Siri, a counsellor, was induced at 37 weeks because her baby was too small but was left lying in her broken waters for eight hours and even told off by a midwife for vomiting.
She had an emergency C-section. “No one told us what was going on, we didn’t know if she would be OK,” she says. “Afterwards I felt pressure to breastfeed when I was sick, dizzy and couldn’t feel my legs.”
It has taken Siri months to recover from the “horrendous” experience.
“It was hard to bond and I have flashbacks to the birth,” she says.
“There was a lack of communication, a lack of care. I felt like an inconvenience.
“I always wanted two children, but because of my experience, I will not have another baby, which is sad.”
Stacey Hewitt, 33, also spoke to MPs about her March 2020 birth, which left her with flashbacks after she lost more than four pints of blood.
‘I felt like a failure’
The home stylist from Newcastle, who lives with civil servant partner Dan, 34, had a high-risk pregnancy due to epilepsy and was a week overdue when she went to hospital for an induction.
She says: “I didn’t feel like they wanted me there and I found the midwives dismissive and patronising.”
At one point, a doctor giving Stacey an internal examination took a phone call with her other hand.
Stacey was taken to theatre for the delivery of her baby by forceps, but she suffered an injury and haemorrhaged.
She says: “I remember two people arguing over how much blood to give me. It was scary.

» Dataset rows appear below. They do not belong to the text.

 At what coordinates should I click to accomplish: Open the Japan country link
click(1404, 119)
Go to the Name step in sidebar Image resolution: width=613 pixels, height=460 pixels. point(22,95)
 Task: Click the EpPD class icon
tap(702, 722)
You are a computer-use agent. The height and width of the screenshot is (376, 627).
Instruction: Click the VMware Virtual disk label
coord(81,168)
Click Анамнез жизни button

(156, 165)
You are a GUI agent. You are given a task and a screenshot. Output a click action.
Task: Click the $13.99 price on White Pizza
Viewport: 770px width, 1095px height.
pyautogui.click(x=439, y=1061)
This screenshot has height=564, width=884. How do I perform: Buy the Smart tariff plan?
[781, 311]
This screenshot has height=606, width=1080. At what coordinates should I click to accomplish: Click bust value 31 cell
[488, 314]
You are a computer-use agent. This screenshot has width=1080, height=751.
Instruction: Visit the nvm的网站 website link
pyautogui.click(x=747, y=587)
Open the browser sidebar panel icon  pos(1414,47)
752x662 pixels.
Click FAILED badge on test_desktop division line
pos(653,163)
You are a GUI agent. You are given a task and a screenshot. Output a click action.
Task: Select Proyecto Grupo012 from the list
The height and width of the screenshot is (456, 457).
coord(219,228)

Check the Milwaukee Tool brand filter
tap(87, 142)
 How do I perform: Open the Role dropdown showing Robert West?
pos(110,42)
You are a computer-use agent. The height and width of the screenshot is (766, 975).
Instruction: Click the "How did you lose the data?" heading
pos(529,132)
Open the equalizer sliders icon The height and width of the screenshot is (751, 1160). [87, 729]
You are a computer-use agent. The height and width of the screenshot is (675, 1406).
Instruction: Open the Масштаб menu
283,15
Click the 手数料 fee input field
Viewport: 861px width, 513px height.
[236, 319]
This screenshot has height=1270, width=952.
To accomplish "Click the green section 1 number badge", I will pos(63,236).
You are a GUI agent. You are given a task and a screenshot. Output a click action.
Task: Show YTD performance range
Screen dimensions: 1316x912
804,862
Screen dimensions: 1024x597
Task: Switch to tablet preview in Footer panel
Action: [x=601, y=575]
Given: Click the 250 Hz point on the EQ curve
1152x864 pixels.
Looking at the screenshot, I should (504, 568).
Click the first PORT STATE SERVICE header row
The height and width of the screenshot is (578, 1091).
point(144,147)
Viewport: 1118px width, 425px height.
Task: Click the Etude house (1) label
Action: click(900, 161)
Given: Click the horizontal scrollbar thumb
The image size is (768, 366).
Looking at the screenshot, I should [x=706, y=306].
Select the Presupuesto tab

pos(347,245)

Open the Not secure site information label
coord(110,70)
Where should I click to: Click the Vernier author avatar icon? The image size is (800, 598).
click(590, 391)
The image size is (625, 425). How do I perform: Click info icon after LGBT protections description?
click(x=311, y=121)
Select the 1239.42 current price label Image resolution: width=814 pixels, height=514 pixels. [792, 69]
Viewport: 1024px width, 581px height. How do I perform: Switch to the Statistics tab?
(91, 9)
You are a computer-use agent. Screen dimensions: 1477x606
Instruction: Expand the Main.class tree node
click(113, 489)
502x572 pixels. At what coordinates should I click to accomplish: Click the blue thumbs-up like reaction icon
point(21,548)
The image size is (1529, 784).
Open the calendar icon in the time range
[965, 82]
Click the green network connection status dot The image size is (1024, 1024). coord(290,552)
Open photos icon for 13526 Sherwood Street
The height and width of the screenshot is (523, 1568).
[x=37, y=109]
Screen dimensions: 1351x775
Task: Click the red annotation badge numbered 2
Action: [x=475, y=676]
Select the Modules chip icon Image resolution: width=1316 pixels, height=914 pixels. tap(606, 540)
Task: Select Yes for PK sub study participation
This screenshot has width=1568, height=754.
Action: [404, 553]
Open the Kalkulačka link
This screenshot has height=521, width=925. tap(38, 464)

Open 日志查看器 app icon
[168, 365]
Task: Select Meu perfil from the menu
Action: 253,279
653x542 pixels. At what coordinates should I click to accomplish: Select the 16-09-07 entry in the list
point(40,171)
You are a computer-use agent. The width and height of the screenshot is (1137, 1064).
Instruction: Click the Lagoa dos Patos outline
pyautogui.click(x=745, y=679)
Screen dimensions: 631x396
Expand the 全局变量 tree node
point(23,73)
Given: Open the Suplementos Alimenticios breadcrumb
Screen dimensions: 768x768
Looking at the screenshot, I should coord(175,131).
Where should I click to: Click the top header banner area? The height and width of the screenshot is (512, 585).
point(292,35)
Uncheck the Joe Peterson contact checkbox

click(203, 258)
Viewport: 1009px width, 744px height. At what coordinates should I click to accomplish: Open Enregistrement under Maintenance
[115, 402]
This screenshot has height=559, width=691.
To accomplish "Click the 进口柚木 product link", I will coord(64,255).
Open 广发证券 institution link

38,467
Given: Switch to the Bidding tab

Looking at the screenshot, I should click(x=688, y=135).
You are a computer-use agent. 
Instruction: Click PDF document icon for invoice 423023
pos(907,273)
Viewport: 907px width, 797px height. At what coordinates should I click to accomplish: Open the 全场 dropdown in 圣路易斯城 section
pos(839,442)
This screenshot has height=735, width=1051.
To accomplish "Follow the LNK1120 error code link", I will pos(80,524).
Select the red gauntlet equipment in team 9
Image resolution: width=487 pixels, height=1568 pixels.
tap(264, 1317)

“Afterwards, I was struggling to sleep and feeling unwell. No one came to help me take a shower.”
It took Stacey a long time to recognise she was suffering with PTSD.
She says: “I couldn’t stop thinking about the birth, my mental health would spiral. I felt like a failure.”
Stacey has had counselling and eye movement desensitisation and reprocessing to help cope with the trauma.
She says: “It wasn’t just my birth that caused the PTSD, it was the lack of aftercare on the postnatal ward.”
Dr Kim Thomas, CEO of the Birth Trauma Association and author of the report, hopes it will be a “wake-up call” for policymakers and the NHS.
She says: “Birth trauma affects their relationship with their partner, their ability to bond with their baby and, in many cases, their ability to work.”
Theo Clarke is encouraged that the Secretary of State for Health, Victoria Atkins, and NHS England chief executive Amanda Pritchard say the report’s 12 proposals will be adopted in full.
But change isn’t just about more money. “It’s partly about culture,” says Theo.
“After coming out of surgery, my daughter was screaming and when I pressed the buzzer for help, a nurse came in and said ‘not my baby, not my problem’. That is not acceptable.”